Loving? Ha! What’s so loving about how she is treating him? What’s so loving about how he is being made to feel? And she can’t see it. She’s blind to how she is really treating him. I can see it. And I can see that other mother with her three little children and how differently she treats them, and how they are all happy and enjoying their time together, but not him.

He’s terribly alone, scared, feeling desperately unwanted – rejected and unloved by his own mother. And the worst part is this is not his first time feeling such things, many times he would have felt them. And he is not alone. Just about every time we go to the supermarket there is a child like him. But such children don’t know each other, they only feel so very very alone.

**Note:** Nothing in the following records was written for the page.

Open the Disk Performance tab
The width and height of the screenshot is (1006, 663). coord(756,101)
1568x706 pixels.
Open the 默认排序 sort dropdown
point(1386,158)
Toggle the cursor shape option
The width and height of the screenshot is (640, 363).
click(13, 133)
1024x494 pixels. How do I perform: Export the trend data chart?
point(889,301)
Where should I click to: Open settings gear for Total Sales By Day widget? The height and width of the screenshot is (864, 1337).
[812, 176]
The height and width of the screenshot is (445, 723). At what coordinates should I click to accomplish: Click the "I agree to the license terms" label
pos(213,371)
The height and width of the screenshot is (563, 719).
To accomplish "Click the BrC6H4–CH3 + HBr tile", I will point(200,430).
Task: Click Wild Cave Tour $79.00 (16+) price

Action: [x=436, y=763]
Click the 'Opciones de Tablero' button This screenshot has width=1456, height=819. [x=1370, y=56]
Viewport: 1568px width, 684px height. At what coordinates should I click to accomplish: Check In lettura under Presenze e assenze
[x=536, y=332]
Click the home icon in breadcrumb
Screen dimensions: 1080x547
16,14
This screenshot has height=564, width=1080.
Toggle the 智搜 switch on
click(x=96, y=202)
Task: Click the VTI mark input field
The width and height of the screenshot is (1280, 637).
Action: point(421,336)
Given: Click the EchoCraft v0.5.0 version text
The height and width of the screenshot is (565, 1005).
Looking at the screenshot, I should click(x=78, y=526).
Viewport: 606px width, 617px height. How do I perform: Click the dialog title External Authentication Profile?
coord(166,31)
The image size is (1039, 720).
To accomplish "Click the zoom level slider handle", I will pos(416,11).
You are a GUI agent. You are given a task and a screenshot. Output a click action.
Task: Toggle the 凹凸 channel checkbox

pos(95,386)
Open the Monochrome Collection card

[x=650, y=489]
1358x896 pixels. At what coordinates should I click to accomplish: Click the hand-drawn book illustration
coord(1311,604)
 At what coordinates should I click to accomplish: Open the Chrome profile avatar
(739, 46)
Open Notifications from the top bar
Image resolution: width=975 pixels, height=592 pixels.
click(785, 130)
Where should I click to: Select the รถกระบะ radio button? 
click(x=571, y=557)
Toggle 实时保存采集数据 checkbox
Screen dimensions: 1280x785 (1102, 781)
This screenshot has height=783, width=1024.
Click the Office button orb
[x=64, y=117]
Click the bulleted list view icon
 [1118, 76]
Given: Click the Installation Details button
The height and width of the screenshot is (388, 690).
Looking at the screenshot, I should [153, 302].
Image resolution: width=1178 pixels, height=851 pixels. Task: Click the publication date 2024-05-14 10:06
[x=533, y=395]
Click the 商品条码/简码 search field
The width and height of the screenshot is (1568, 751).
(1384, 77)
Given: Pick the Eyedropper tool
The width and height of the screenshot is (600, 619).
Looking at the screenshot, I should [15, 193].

No one loves them, no one cares about them, no one makes them feel wanted. They can’t have a life, not one they want to live their way. They have to put themselves aside, give up and submit to the greater power. They have to accept they feel powerless and then turn into false people putting on a false front trying not to show the world how pathetic they feel.

His crying goes on and on. How long can a little person cry for? I don’t hate her anymore. She’s fucked, he’s being fucked up by her, and what the hell – we’re all fucked in some way. Those happy children in the other aisle will probably be going through their hell, throwing their tantrums, later in the day or tomorrow. Does any child escape from the torture?

I didn’t. I am him; he is me. I was treated the same way. I was there all for my mother, nothing was for me, although she always told me it was all for me. But I never felt it was, and those feelings don’t lie. I know what he’s feeling because that was how I was made to feel. But I had forgotten all those bad feelings, repressed them, blocked them out of my life. But they all came back as I started to heal my childhood repression.

I’m that little boy. He’s not alone, only he doesn’t know it yet. But knowing others have suffered like you have doesn’t do anything for you – not when your in it, not when your deep in your pain. Not when you’re deep in your pain of not feeling loved, and only feeling hurt from being rejected.

Growing up, forming in life feeling rejected and unwanted – unloved – so many times is not good for your self-esteem, nervous system or anything else. No one wants to feel fucked. I know I sure don’t.